Jacob Levy returned to Lithuania in 1928 to visit his brothers and their families. They presented him with an elegant, carved cane, embellished with the various name-places of their family. New's book elaborates on this metaphor of the various places and directions, gains and losses of Jewish modernity, as her narrative takes us from Lithuania to Baltimore to London. Most poignantly, she describes how her British cousins were knighted in the same year that her Lithuanian brethren met their deaths at the hands of the Nazis.
New's metaphor shows us several things worth remembering and thinking about.
First, memoir can tell a great story, not just for oneself and for one's family, but, done well, for a larger community of readers. This story brings to bear macro issues like migration, technology, war, genocide, socialism and capitalism, democracy and acculturation.
Second, this story showcases the marvels of Jewish history. Our people's history makes a great story: triumph, tragedy, it's all there, coursing through all the twists and turns of the choices ordinary men and women make. Jewish history's drama contextualizes existential issues of the gains and losses always at the center of life.
Finally, this story obliquely stands in relation to two other genres essaying the past, history and memory. By history I mean the scholarly description and analysis of the past, one premised upon the objectivity and dispassion of scholars and their method. Memory signifies the traditionalist way Jews carried their past, via vehicles like the prayer book, the sacred calendar and books like the Passover Haggadah.
New's forebears travelled the road from memory to history, from a traditionalist world to one embracing science and objectivity. So have we all, in one way or another. That world relied upon a braided Jewishness that entwined tribalism and religion, thought and deed.
Modernity unbraided that twine. The Shoah destroyed much of what was left of traditionalist communities and their roots. Israel in its own way replaced tradition with the new Jew and the new Jewish state. Science and progress further undermined tradition's intellectual foundations.

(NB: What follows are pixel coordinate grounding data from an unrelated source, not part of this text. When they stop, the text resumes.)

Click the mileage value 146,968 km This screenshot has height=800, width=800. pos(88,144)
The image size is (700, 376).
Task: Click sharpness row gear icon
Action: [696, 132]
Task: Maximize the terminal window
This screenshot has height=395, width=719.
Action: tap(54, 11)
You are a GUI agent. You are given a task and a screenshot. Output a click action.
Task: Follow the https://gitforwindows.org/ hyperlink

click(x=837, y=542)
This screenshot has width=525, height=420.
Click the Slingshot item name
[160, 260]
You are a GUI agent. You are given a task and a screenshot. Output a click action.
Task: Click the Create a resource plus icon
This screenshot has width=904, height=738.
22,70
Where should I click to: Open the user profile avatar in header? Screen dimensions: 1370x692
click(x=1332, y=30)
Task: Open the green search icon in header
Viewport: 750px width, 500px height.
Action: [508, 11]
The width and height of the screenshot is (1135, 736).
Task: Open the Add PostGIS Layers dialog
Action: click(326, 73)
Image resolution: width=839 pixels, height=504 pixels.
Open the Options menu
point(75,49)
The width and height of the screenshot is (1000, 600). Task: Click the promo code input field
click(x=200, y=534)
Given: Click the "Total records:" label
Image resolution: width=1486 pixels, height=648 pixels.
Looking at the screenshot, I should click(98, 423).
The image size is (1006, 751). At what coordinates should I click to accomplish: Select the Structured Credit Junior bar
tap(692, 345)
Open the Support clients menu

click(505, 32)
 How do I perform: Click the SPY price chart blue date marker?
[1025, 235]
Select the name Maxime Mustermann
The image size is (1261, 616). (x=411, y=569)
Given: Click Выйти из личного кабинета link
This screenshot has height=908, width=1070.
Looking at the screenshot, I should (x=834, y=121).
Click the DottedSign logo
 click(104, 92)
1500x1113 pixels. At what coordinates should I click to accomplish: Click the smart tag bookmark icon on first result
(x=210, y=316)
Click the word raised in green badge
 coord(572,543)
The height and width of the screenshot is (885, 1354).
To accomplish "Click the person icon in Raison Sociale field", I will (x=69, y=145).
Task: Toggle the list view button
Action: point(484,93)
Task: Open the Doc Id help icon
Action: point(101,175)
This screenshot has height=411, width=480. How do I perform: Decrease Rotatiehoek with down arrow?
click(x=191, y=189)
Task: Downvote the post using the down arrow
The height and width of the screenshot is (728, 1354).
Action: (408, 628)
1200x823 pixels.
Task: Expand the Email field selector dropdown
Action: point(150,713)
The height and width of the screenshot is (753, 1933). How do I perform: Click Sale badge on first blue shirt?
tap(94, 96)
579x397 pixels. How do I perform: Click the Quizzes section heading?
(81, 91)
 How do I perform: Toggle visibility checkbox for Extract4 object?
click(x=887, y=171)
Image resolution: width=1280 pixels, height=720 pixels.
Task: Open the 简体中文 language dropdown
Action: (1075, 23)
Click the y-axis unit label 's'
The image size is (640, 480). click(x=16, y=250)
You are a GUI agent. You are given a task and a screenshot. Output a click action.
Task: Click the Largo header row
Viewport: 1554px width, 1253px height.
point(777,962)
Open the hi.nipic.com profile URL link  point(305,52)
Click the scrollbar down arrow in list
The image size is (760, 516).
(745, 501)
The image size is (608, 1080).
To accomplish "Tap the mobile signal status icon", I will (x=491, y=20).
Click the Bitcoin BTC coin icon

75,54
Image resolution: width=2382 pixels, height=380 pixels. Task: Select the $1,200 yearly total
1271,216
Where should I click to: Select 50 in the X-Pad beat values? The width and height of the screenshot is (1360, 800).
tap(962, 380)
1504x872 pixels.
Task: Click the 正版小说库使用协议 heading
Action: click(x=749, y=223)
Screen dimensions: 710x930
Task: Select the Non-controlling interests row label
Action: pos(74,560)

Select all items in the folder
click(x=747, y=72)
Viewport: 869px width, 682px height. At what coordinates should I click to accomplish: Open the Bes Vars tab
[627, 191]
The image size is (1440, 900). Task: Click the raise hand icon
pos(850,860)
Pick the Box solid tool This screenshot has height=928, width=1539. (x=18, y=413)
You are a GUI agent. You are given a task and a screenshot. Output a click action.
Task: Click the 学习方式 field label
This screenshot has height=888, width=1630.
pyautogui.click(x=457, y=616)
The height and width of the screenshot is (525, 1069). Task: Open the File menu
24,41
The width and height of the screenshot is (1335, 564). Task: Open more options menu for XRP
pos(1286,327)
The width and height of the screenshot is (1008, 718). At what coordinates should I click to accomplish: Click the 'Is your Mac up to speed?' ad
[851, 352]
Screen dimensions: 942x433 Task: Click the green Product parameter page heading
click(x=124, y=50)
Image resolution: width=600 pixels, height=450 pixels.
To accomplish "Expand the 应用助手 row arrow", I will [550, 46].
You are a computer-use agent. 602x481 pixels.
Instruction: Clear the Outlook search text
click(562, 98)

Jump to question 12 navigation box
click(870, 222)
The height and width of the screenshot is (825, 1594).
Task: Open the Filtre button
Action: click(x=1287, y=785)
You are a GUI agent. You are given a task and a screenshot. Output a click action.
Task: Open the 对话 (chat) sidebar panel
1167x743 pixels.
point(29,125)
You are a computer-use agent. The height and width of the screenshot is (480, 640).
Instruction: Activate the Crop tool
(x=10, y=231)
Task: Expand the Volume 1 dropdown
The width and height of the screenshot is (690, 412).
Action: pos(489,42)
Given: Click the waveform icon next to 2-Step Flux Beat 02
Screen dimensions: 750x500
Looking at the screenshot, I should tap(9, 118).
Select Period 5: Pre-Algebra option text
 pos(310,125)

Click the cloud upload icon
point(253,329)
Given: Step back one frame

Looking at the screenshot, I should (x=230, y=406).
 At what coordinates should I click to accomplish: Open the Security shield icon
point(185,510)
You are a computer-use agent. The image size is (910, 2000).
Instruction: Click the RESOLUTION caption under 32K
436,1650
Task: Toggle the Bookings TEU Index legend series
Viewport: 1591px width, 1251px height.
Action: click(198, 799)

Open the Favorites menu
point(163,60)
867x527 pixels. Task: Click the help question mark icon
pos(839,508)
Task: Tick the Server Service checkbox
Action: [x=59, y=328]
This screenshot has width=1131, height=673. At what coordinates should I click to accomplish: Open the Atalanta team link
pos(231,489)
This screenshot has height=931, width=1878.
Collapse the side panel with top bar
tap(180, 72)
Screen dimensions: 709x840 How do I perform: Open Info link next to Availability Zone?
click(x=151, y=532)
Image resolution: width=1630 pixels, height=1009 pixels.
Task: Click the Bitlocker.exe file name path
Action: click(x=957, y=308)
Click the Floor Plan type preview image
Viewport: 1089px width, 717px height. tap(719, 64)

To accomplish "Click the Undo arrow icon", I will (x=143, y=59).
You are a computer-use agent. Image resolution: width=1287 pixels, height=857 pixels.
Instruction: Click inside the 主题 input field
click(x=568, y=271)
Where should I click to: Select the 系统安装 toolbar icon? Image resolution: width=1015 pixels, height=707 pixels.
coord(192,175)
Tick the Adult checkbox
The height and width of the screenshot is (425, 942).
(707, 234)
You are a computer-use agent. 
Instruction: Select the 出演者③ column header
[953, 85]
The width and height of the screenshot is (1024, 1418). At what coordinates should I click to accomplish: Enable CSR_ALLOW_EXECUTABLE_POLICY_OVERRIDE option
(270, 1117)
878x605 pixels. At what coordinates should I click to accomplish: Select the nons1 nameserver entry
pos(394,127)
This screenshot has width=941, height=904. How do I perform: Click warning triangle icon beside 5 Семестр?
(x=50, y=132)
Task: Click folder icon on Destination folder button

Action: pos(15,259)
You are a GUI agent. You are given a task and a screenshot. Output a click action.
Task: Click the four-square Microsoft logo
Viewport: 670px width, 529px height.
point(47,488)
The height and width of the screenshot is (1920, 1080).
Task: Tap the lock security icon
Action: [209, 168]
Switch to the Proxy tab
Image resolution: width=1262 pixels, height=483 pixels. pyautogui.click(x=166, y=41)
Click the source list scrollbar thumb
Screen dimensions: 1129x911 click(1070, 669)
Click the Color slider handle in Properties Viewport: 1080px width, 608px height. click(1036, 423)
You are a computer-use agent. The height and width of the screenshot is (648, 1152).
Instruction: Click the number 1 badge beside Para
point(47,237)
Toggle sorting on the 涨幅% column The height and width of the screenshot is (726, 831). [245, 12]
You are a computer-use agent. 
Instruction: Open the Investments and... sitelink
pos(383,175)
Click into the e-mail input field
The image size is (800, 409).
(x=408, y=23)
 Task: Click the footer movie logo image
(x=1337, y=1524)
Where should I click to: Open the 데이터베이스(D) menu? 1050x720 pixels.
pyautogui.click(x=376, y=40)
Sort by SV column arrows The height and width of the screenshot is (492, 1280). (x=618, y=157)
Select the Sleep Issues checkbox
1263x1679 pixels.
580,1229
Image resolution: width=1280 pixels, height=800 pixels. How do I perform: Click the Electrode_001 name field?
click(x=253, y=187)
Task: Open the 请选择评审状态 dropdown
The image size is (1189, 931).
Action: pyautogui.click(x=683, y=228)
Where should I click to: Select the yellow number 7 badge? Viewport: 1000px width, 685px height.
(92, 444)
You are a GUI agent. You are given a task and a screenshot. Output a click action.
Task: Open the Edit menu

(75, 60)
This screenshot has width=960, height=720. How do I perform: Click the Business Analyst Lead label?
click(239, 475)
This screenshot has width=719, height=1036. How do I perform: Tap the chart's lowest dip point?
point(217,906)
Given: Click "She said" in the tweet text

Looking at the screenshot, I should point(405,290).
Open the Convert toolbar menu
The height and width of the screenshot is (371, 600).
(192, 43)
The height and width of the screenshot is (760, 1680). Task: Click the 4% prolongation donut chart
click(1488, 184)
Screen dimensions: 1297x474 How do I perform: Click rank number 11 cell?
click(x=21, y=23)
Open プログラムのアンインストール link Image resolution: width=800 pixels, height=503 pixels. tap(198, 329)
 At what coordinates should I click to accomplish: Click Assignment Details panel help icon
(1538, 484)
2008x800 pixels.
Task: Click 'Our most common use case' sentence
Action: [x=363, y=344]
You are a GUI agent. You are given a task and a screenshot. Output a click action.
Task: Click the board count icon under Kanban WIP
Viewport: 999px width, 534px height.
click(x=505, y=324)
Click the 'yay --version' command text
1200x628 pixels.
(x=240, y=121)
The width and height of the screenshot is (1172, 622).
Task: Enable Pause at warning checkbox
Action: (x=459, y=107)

In this post-modern climate, we no longer run from our past. It's too far away to challenge us. It's so far away that even if we seek it we're unlikely to reach it, since chronos carries us forward, not backward. Memoir, however private, personal, fragmented and imperfect, may be one way of preserving at least shards of our past. Time will tell what we do with those pieces.
--David Starr
Dr. David B. Starr is Vice President for Community Education, Assistant Professor of Jewish History and Dean of Me'ah. On December 13, he spoke with Elisa New, author of Jacob's Cane: A Memoir in Five Generations, about the art of the memoir and one woman's journey to discover her family's roots, as part of Hebrew College's People of the New Book series.